Adaptation to Climate Change in Asia

Edited by Sushil Vachani and Jawed Usmani

The frequency and scale of damage inflicted by climate-related disasters, including floods, drought, heat waves and hurricanes, has been increasing at an alarming rate. This volume provides a timely and thoughtful discussion of strategies for adaptation to climate change, which can complement mitigation strategies being developed by other experts throughout the world.
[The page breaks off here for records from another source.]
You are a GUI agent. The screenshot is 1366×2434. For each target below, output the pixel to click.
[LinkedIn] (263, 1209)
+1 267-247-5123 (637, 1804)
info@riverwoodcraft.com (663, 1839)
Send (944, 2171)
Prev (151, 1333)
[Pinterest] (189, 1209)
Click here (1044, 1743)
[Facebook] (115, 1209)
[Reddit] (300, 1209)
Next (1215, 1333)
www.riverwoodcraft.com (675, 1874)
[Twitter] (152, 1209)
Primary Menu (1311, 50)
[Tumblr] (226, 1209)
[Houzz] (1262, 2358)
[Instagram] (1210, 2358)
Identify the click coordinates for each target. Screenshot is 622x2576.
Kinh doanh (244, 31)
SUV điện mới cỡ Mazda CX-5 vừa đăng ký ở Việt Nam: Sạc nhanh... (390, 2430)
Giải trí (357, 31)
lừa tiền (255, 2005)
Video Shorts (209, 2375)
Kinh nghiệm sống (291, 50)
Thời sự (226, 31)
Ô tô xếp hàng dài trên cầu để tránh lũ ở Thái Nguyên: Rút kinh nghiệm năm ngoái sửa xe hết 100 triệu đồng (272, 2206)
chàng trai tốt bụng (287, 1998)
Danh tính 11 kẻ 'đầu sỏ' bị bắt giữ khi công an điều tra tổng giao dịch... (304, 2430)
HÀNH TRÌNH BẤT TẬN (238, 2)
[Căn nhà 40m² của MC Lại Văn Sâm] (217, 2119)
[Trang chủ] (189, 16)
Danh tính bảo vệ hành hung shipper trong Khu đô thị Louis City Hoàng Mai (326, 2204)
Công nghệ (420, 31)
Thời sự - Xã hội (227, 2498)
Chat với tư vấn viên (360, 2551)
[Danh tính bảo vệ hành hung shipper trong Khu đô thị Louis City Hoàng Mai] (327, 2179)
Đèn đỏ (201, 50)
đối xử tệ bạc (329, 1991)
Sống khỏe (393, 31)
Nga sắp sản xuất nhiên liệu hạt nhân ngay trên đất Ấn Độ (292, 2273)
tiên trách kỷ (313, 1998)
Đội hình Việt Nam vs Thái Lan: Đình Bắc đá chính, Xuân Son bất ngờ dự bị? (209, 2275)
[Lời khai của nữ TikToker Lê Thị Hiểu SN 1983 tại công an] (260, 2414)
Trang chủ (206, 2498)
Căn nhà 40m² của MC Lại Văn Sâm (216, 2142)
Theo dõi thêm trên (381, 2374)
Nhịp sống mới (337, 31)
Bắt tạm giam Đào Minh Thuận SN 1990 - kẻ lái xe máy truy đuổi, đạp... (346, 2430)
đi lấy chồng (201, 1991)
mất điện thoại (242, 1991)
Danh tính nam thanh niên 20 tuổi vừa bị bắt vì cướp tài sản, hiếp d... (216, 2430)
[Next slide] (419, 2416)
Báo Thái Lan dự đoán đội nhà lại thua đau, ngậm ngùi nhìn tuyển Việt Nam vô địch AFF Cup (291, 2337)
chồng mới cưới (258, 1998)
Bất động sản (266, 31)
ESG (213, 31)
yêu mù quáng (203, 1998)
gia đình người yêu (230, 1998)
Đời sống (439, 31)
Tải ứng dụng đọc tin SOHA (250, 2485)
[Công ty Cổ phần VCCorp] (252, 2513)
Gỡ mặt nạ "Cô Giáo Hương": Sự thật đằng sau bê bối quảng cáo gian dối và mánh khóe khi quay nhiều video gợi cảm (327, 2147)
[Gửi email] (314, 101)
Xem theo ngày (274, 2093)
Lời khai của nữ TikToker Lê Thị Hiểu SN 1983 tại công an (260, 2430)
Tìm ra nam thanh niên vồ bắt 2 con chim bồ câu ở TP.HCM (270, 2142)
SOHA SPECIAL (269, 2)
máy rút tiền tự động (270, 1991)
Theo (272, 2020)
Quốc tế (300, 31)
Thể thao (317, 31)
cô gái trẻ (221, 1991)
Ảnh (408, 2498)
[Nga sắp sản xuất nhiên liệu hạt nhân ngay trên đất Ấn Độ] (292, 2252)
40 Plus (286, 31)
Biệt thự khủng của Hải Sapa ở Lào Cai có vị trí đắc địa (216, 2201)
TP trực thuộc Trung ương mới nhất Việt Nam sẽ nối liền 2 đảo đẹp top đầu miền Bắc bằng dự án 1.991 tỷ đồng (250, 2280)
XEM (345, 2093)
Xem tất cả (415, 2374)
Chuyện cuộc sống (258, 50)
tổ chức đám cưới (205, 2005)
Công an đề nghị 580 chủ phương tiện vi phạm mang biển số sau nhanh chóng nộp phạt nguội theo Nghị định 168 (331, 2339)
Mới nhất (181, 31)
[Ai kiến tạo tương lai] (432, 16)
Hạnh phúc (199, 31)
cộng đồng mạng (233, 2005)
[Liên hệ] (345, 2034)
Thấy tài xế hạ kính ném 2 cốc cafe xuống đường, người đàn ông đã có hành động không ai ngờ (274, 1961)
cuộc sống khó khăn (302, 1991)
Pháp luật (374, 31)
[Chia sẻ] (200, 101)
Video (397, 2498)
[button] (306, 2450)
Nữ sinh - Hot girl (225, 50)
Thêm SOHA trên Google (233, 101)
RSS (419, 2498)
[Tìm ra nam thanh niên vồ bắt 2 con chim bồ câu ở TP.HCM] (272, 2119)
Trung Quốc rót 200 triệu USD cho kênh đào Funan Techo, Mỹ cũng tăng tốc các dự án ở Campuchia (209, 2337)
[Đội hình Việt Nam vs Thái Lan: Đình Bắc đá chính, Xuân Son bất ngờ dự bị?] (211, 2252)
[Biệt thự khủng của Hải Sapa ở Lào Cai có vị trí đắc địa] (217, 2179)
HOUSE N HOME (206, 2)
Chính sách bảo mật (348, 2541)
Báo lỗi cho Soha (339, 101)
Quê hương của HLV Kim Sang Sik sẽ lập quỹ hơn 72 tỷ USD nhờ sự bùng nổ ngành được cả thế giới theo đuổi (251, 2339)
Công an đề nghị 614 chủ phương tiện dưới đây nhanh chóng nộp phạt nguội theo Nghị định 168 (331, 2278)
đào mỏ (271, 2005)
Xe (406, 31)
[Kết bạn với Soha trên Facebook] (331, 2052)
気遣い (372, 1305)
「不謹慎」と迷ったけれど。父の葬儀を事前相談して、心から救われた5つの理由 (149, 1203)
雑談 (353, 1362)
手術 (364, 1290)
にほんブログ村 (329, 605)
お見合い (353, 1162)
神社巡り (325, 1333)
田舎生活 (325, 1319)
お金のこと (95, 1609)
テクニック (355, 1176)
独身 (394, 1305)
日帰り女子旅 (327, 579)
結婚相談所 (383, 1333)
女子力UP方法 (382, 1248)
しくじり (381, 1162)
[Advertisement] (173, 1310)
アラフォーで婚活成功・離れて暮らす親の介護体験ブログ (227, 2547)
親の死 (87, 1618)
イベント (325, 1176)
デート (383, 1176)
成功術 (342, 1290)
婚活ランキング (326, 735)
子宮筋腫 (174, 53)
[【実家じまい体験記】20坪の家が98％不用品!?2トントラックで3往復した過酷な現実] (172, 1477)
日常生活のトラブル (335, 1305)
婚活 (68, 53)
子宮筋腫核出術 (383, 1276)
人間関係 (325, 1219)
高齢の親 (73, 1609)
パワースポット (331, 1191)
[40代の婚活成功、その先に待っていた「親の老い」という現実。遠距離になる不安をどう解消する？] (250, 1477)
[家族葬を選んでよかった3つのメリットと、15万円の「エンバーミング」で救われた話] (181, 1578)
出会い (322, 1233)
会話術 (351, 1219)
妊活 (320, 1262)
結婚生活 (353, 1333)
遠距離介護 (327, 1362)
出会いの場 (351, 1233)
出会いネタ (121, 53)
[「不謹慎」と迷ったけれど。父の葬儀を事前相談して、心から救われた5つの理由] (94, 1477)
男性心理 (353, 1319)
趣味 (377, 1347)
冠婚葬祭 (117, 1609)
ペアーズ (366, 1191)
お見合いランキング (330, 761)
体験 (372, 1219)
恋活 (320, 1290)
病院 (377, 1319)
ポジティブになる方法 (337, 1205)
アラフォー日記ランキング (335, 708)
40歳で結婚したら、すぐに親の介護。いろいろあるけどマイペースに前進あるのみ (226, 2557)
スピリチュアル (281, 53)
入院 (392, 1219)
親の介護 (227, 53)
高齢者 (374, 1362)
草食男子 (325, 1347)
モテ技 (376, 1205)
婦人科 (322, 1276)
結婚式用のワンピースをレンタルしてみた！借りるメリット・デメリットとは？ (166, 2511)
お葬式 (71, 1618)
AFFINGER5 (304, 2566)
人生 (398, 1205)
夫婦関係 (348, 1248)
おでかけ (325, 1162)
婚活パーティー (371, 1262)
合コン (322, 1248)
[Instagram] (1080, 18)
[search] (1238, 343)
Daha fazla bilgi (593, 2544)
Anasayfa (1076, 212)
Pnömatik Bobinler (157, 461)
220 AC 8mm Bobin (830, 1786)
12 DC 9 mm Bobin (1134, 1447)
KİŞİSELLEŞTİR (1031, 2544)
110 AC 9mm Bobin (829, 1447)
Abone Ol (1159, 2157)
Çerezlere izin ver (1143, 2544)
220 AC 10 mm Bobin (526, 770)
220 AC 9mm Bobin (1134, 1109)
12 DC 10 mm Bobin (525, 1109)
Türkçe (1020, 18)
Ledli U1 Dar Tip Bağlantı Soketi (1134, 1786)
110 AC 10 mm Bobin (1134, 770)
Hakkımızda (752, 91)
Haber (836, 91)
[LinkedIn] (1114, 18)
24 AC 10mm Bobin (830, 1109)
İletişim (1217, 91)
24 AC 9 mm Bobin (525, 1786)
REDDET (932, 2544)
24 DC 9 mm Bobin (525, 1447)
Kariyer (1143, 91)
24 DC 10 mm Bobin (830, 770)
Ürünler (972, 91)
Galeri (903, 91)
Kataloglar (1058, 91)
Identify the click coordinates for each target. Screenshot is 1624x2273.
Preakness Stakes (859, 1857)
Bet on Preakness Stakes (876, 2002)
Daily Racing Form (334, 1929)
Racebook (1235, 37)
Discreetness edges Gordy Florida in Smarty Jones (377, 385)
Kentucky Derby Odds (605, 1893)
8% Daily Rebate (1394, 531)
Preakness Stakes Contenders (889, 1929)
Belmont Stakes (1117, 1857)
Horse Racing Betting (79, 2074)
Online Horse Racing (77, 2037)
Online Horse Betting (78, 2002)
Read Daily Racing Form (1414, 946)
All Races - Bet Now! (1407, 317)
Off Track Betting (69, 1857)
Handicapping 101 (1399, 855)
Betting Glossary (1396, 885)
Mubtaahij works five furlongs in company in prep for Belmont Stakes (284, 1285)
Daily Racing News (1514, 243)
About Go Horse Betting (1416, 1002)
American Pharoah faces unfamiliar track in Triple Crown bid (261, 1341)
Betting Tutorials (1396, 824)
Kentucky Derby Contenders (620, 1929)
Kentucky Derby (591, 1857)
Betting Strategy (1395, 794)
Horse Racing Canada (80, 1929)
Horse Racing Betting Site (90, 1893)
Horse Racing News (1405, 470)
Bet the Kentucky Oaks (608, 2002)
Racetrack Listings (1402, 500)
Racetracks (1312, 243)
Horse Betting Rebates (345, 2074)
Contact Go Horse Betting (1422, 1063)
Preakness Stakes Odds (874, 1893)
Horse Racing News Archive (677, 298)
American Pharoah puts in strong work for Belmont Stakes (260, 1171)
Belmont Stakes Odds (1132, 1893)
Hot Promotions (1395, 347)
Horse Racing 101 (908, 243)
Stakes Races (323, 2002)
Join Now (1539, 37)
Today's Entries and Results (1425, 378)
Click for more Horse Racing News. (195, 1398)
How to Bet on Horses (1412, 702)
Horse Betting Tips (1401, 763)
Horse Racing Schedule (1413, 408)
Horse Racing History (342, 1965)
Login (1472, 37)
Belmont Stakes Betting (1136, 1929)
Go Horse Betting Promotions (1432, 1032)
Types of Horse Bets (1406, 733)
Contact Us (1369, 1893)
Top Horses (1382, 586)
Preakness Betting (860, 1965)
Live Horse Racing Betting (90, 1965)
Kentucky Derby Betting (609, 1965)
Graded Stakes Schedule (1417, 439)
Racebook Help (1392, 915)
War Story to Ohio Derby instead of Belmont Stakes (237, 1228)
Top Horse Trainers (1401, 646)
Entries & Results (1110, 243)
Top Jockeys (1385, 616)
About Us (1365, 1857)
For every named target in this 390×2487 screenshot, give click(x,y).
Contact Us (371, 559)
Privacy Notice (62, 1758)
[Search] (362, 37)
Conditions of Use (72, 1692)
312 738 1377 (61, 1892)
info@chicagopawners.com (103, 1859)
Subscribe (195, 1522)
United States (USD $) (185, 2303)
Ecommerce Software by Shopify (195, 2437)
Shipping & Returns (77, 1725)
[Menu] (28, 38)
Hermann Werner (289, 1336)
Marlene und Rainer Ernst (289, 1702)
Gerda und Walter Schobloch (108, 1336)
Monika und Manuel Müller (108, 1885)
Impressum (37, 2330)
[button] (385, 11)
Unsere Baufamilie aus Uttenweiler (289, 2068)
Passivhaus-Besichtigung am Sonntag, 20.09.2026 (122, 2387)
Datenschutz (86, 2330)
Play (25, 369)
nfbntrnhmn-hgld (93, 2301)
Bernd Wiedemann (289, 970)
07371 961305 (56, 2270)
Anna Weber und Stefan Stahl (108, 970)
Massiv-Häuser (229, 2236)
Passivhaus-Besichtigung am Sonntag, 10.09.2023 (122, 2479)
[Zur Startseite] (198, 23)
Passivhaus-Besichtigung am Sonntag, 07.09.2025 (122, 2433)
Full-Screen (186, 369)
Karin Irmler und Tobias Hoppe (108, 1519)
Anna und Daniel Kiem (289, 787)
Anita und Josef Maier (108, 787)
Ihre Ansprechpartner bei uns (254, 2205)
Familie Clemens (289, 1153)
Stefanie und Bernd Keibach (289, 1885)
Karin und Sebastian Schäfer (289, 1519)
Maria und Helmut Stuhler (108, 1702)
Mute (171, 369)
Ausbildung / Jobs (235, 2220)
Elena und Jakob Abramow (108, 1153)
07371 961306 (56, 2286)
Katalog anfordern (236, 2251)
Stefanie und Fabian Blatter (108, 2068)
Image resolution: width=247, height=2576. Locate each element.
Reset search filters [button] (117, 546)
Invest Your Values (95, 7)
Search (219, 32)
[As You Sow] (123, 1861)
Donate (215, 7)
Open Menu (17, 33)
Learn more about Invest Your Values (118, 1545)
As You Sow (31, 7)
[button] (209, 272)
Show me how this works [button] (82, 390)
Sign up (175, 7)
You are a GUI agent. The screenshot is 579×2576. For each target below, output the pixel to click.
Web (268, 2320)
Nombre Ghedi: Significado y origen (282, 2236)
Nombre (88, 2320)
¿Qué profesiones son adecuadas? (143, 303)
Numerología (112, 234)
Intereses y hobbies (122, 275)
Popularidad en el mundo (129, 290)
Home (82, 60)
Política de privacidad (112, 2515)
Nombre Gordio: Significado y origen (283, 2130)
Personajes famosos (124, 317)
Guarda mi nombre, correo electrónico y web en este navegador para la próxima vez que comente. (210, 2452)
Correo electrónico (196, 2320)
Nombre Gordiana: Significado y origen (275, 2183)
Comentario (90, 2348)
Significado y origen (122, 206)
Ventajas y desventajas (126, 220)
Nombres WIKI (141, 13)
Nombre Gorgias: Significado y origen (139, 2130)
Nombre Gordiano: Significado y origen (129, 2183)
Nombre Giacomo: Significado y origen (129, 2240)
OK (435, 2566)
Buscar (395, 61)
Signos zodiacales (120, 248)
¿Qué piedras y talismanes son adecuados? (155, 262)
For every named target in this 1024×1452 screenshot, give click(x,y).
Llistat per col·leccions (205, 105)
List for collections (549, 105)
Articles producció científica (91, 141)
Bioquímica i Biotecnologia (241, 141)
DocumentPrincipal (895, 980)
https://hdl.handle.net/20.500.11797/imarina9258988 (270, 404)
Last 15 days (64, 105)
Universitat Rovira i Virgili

Chapter 3: The evolution of environmental policies in South Korea in response to climate change

Ki-Ho Kim, Hye-Jin Jung and Chankook Kim

Subjects: asian studies, asian environment, business and management, management and sustainability, development studies, asian development, environment, climate change


Throughout the period from 1960 to 1980, spurred by the enthusiastic implementation of its five-year plans for economic development, the South Korean economy grew rapidly and consistently with annual growth rates of over 7 per cent. Such economic development reached its climax as South Korea successfully hosted the 1986 Asian Games and 1988 Olympics. Unfortunately, under this intensive economic development, there was little concern about exploitation of the environment. However, in the early 1990s, the society at large was hit hard by important environmental accidents, triggering a change in citizens' awareness of the environment and creating a social consensus on its importance and value. One of the representative incidents occurred in 1991 when phenol was released into the Nakdong River, one of the four main rivers of South Korea, thereby polluting drinking water. This accident was caused as phenol concentrate flowed into the intake station in the headbay of Taegu, contaminated tap water, and resulted in severe health damage including natural abortion. As a result, the chairman of the company that caused the accident resigned, and the then Minister and Vice-Minister of the Environment took responsibility and were replaced. The citizens of Taegu - the direct victims of this accident - started group protests, and soon afterwards a nationwide boycott of the company's products was initiated (Figure 3.1).